Maldito o fascínio da pessoa que detém ou simboliza o poder. Maldito aquele que, irradiando algo, faz com que outros se evaporem de si mesmos. Maldito sortilégio armadilhoso! Ou será que a ameaça vem dos olhos de quem observa – auras azuis ou douradas, brilho no olhar, mistificação especial? Uma atração irresistível jorra de quem se sente a-traido?
Ele interrogava a si mesmo, dia após dia: se todas as pessoas são mais ou menos semelhantes, por que ardemos com paixões tão monopolizadoras por algumas delas?
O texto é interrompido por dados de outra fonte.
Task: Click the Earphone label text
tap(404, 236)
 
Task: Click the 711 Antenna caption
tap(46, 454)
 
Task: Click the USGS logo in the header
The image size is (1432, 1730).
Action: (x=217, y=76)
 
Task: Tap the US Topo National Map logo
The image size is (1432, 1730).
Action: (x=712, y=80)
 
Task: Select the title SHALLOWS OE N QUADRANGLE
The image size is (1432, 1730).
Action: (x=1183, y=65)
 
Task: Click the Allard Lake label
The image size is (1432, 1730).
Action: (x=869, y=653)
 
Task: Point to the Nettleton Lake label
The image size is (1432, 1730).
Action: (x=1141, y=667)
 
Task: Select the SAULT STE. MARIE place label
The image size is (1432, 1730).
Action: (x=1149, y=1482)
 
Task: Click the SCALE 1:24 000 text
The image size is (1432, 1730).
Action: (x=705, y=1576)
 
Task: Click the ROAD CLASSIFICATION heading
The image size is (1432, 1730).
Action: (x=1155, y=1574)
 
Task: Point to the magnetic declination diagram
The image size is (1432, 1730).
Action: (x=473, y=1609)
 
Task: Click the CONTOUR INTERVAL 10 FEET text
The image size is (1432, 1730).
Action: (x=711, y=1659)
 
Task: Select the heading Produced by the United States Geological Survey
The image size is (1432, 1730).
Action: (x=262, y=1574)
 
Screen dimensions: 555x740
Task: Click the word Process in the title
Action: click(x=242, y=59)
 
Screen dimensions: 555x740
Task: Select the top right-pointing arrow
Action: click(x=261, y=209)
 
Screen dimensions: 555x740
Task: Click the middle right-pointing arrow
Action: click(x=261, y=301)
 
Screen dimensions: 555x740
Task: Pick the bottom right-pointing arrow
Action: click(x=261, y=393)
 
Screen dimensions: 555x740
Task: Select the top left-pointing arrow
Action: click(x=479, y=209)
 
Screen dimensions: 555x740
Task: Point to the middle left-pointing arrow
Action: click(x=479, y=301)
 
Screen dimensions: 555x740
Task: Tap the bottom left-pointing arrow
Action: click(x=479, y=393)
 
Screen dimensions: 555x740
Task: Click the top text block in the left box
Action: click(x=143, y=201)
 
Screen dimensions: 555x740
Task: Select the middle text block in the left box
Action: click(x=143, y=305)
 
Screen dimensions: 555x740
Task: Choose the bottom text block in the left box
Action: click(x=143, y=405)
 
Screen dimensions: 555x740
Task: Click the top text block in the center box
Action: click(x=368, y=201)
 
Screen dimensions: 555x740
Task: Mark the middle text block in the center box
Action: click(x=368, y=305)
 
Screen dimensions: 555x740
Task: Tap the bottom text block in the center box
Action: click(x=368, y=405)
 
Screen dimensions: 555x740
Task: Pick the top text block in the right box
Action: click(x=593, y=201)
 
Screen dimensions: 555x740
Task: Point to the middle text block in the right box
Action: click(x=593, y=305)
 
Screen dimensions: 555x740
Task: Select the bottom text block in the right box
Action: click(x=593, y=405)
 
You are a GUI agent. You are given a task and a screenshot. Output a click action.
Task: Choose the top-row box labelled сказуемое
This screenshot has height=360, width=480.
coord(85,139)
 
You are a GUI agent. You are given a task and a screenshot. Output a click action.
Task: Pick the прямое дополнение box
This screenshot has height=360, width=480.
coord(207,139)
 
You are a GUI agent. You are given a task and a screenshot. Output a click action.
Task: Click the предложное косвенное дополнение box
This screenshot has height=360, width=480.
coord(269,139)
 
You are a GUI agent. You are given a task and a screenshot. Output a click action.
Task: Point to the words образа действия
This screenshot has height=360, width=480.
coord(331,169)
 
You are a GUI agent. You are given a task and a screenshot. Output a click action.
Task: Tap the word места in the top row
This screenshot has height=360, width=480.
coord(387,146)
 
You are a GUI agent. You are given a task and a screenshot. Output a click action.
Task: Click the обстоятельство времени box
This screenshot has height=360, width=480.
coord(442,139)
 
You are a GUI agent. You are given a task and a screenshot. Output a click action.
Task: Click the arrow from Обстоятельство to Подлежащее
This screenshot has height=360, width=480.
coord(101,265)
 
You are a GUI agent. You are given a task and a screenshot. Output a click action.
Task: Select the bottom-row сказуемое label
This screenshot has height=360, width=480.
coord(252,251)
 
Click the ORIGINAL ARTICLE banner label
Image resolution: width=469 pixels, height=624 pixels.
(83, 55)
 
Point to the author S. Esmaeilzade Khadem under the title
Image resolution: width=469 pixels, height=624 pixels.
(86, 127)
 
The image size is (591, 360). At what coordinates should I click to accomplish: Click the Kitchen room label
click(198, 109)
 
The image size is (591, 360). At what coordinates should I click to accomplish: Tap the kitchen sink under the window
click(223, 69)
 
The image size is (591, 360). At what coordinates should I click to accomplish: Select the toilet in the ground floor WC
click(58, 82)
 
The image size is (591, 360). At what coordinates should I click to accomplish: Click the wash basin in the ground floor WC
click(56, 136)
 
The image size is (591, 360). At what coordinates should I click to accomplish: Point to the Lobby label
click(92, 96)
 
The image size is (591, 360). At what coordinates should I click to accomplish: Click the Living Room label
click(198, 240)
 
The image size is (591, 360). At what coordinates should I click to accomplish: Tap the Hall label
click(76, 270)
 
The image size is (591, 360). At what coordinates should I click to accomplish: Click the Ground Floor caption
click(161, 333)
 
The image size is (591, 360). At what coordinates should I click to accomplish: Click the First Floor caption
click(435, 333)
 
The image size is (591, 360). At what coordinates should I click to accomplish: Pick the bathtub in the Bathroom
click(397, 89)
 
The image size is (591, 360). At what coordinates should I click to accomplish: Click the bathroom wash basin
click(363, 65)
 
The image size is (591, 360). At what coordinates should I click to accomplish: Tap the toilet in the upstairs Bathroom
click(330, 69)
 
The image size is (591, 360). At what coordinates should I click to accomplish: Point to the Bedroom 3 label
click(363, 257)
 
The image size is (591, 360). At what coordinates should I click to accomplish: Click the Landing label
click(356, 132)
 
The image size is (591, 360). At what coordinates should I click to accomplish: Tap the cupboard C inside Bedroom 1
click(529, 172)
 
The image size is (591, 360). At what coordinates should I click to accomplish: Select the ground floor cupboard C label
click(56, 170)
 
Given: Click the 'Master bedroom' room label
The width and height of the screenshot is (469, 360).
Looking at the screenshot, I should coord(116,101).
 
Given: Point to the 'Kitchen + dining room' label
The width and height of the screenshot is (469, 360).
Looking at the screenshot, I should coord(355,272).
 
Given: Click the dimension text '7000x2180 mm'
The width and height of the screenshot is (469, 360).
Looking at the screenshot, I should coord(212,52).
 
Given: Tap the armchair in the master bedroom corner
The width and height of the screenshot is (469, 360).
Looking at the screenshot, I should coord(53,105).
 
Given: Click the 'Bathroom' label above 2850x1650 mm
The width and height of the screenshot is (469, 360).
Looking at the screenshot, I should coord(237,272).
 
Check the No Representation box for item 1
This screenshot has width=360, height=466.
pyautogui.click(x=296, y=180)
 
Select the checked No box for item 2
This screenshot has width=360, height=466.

Por que voluntariar-se à condição de escravo humano, agir sem objetivos determinados e deixar-se governar, como crianças, por meio de biscoitos, bolos e varas de marmelo?
Ele torturava-se, punia-se por ter sido tão intensamente ligado a esta ou aquela personalidade imantadora, por ter feito destas, o centro de seu mundo, sua alegria, energia fontal, alimento para os olhos, néctar para sua alma sedenta, algo que lhe dominava o pensamento e até mesmo os sonhos. Será que distorcia o mundo para aliviar seu desamparo e seus temores? Será que ampliava as dimensões deste ou daquele, para vê-los maiores do que a vida, assim como a criança vê os pais? Ele não suportava a culpa por ter sido tão dependente, ter buscado proteção e força fundindo seu destino com o de “pais e mães” da "igreja" e de outros “lugares”. Viu as coisas como “bem” desejou para sua própria “segurança”. Agiu automática e acriticamente como fazia em seu período pré-edipiano. Rendeu-se passivo a um poder “superior”, caiu em estupor instantâneo e obedeceu como autômato as ordens de um “estranho”. Foi apanhado como que por encantamento, pois ignorava a disposição de sua própria alma para ser escravizada. Ele queria crer que, se perdia sua vontade, era por causa de outrem. Mas acabou por admitir que essa perda de vontade era algo que ele levava consigo como um anelo secreto, uma disposição para reagir à voz e ao estalar de dedos de outro. Por fim desmaiava ante a consciência de que sua auto-suficiência era apenas imaginária - mais uma farsa, assim como a livre auto-determinação, julgamento e escolha independente. Compreendeu o porquê de também ter aderido à moda de filmes que contam histórias de vampiros, algo ligado a medos reprimidos veio à tona: a angústia de perder o controle, de ficar completamente sob o fascínio de alguém, de não estar realmente no comando de si mesmo. Um sermão expositivo, uma canção "ingênua" - circular - repetitiva e "misteriosa", uma boa dose de in-fluência feminina, pode levar um sujeito a perder-se para sempre. Abandonado em seu inferno existencial ele mal podia acreditar no que havia a-con-tecido - no que "fez" de si mesmo, em quem havia se tornado.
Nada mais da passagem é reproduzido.